Deception is the act of misleading through the intentional concealing or misrepresentation of facts. Deception usually involves two parties: the deceiver who passes the fallacious information and the deceived, who accepts it as truth. A special form of deception is self-deception, where a person twists certain facts known to her or him. Deception is often motivated by the hope of the deceiver to gain some advantage over the deceived.
Deception that mainly involves concealing is often referred to as dissimulation. With this form of deception, some of the facts are omitted, hidden or camouflaged. For example, a person might deceive another person by hiding some fact considered a secret. Another typical example would be camouflaging, hiding, appearing in disguise, or distracting attention, so that some pertinent facts are either not visible or hidden from the deceived. The defensive mechanisms of some squids involve the ejection of a thick blackish "ink" to aid in escaping from predators.

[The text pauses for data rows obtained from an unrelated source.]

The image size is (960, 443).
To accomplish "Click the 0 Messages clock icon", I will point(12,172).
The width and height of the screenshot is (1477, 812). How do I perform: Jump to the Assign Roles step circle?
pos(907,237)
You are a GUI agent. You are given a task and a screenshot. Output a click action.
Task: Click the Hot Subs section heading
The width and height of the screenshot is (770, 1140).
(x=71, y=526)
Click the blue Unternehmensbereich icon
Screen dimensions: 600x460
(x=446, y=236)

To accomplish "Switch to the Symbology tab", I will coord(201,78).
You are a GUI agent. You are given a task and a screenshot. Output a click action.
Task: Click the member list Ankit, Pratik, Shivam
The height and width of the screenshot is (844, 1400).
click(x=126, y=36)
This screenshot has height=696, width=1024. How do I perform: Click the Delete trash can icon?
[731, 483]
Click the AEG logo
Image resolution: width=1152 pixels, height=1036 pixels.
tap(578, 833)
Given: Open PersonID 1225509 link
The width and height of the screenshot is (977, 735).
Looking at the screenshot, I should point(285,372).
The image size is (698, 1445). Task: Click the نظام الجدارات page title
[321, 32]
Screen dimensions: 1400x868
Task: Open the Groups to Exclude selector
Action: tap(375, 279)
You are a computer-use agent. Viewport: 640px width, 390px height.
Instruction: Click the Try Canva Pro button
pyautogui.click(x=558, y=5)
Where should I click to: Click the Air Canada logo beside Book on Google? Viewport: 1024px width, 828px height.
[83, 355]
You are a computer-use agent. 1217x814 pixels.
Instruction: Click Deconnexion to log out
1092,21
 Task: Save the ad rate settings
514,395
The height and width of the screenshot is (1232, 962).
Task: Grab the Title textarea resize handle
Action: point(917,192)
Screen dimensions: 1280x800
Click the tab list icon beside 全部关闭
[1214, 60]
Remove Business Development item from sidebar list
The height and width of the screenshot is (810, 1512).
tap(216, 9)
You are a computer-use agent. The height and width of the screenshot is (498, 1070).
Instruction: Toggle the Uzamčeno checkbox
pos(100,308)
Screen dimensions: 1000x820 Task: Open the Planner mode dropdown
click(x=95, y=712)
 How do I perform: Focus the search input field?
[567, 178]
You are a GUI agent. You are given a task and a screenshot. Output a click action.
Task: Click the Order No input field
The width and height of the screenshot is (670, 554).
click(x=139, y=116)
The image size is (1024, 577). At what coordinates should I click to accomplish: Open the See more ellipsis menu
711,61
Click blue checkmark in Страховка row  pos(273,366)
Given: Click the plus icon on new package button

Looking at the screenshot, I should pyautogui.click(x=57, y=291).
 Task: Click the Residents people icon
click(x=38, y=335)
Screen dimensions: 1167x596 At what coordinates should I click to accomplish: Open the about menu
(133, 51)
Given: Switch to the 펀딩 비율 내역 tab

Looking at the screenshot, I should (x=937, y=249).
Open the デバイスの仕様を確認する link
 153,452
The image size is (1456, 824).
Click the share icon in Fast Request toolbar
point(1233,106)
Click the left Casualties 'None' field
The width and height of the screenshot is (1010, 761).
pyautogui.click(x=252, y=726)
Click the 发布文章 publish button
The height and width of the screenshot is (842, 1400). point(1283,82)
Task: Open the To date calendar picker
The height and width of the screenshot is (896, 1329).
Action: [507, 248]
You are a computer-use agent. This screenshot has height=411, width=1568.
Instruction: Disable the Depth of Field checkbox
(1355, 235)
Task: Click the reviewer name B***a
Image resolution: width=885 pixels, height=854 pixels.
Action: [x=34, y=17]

Another important type of deception, which is often used in conjunction with the first, is called misrepresentation. With this type of deception, some of the facts are presented in a manner that obfuscates their real importance. This is done by placing the facts in a misleading context; presenting them as more or less important than they are; juxtaposing facts beside other, irrelevant facts; and/or repeating or replicating some facts as additional facts.
Deception is a tool often used in propaganda, frequently with an effort to both deceive and evoke self-deceiving mechanisms.